Es inevitable que se me cruce esa imagen si tengo que hablar de SUPERHOT. Si bien es un juego de 2016, su historia comienza tres años antes, con su creador, Piotr Iwanicki. A este muchacho le vino a la cabeza semejante obra en una game jam, un encuentro de desarrolladores que tiene como meta crear videojuegos en tan sólo unos días. En el evento 7DFPS (Juegos de Disparos en Primera Persona en 7 Días) Piotr decide presentar un prototipo de lo que tenía entre manos. Cuando este indie pasó la barrera de Steam Greenlight y se disparó en Kickstarter para ser financiado, ya todos sabíamos que iba a ser el shooter en primera persona más innovador de los últimos años.
En este juego ni sabemos a quién encarnamos: somos un sujeto que recibe un mensaje de texto en un chat con el estilo del sistema operativo MS-DOS. Nuestro contacto (anónimo también) nos pasa un archivo .exe y así comienza nuestra travesía. En escenarios de corte minimalista, en los que predomina el color blanco, somos un avatar de vidrio negro que debe eliminar, guiados por mensajes que saltan en nuestra cara, a extraños sujetos de vidrio rojo que aparecen en cada pantalla.
Una simple mecánica lo cambia todo: el tiempo avanza solamente cuando vos te movés. Es difícil creer que un sencillo giro de tuerca vuelva todo tan adictivo. Lejos de ser una idea que corte el ritmo del juego, le agrega muchísima adrenalina: cualquier movimiento, incluso el de la cámara, hace que todo vuelva al ruedo; aquellos cientos de balas que vemos flotando en el aire retoman la velocidad correcta y los enemigos, poco piadosos, las estrategias para desaparecernos.
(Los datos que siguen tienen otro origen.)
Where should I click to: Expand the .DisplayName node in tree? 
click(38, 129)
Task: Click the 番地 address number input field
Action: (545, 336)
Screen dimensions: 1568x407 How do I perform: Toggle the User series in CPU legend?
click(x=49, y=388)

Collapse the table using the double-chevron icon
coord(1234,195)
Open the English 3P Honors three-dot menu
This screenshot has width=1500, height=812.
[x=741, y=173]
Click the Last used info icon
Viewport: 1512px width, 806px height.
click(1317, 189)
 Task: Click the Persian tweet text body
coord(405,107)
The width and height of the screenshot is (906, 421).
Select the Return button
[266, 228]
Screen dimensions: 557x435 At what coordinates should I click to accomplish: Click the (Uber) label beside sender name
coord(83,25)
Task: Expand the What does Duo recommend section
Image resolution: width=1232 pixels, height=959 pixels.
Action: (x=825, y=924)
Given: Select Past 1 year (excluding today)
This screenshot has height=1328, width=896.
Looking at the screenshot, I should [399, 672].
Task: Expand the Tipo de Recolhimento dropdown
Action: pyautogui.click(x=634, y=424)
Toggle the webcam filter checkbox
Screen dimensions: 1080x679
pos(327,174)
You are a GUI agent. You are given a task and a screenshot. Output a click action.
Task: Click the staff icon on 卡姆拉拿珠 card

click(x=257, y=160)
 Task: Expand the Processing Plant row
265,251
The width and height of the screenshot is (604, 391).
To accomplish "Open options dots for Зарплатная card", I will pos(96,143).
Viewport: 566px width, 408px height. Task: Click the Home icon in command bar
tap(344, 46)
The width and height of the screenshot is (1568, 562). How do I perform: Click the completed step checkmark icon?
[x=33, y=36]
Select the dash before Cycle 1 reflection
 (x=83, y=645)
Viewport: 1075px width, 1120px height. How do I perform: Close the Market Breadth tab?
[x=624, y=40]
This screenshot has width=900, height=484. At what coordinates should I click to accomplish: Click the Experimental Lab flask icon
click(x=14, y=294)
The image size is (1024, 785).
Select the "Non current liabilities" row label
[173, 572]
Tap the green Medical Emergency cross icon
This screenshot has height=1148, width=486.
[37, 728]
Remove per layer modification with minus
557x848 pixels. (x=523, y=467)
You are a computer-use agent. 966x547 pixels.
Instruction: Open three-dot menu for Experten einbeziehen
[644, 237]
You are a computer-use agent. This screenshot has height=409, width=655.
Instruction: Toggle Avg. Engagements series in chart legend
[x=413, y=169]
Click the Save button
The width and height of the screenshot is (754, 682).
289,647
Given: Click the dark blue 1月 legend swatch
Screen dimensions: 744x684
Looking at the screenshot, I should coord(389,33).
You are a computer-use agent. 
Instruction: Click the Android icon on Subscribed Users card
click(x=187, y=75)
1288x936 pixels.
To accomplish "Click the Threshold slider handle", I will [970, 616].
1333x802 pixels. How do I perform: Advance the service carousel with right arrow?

Solamente a puro ensayo y error es que podemos avanzar, ya que la dificultad de SUPERHOT escala sin escrúpulos. La variedad de armas, todas de color negro (al igual que los objetos del escenario), son fáciles de identificar por contraste. Esto nos permite que, si nos quedamos sin munición, podamos lanzar las armas contra los enemigos, o un jarrón, o un centro de mesa. Todo sea para ganar tiempo, o lo que sea que tenemos. Así como repunta el estrés de morir constantemente, también incrementa la variedad de objetos e incluso las mecánicas, pudiendo cambiar cuerpos con nuestros enemigos, lo que nos garantiza un reposicionamiento siempre deseable en el frenesí que nos proponen.
“Es todo muy aleatorio. No hay trama, no hay razones para nada, sólo matar tipos rojos”. Nuestro personaje parece saber exactamente lo que pensamos cuando dice estas frases en un chat con el receptor; sabe intuir perfectamente lo que nos pasa por la mente. En esos precisos momentos, el juego se rompe por completo. A medida que avanzamos en la historia todo empieza a dar escalofríos, los mensajes que nos saltan en la cara dejan de ser tutoriales y el chat se empieza a tornar macabro. Los escenarios son cada vez más familiares para el protagonista y entonces caemos en la cuenta de que SUPERHOT no es solamente un shooter innovador: también sabe despertar esa desagradable sensación de que algo quiere atravesar las paredes del juego para tocarnos el hombro.